Arid but still beautiful landscape
The small park in the centre of the town is little more than dry grass, crisp and lifeless. It’s still early in the morning, time for a coffee and we found a great little spot at Beans about Coffee in Fontein Street – the perfect pit stop, ducking under the grapevine covered veranda, or ‘stoep’ as the Afrikaners call it. This is a local for sure, lots of catching up with friends both human and canine takes place here – it was lovely just to listen to the banter about us.

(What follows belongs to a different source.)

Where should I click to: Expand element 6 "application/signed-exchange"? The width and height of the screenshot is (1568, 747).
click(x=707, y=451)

Belly full, coffeed-up and time to explore. Riebeek-Kasteel has been popular for quite some time, some even say it’s the ‘other Franschoek’ although I think it may have a while to go on that score. Charming it is, and I could see old, residential houses being altered to accommodate the bustling entrepreneurship going on. The small shops sell everything from curios, leather, ‘french’ gifts and local produce. Many are coffee shops and gift shops rolled into one, the idea is to dally, to linger, to find out more about everything. One such find was Bulbinella, said to cure a multitude of ailments, skin problems, digestive problems and aid weight loss. We bought some cream and back home slathered this on our faces (not so sure about results and still waiting for the miracle!)
Love the Boepensbroodjie!
Many South African artists show their creations here in Riebeek-Kasteel. Beautiful bags, tables made from Kiaat, sourced in Angola, caught the eye. An hour or so went by before more replishment was needed and we abled up to The Royal Hotel.
Ideal for those wanting more than a day trip, this is where you chill for the weekend. One of the oldest hotels in the history of South Africa, it’s easy to be transported back to the days of yore when life was slow and the country young. Perfect place for that Gin and Tonic as the sun sets before a grand dinner.

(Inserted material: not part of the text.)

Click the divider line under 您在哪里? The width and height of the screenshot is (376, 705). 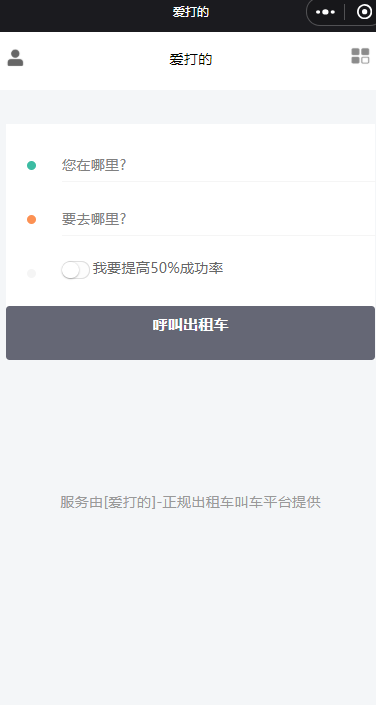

One of the reasons I wanted to visit Riebeek-Kasteel was to find out more about Still Pure, a company that manufactures essential oils and related products in the heart of the town. The small shop was being refurbished, so we drove out to the factory, to be met by Sue Pugh, who with her partner, started the company. Sue was more than generous in showing us around the factory floor, explaining the method of extraction and one can see just how much this business has grown, now exporting to other countries. A beautiful story, and of course, more purchases – I particularly loved the Frankincence essential oil, the face creams and a great apricot and shea butter soap.
Happy and enlightened by this dusty, but engaging place, it was time to leave. And one day return for Riebeek-Kasteel is the beat of the heartland – wonderful, friendly people, interesting shops, great places to eat and many options if an overnight stay is an option.
You owe it to yourself to visit Riebeek-Kasteel. She will stay with you. Think I found her secret, and now it is your turn.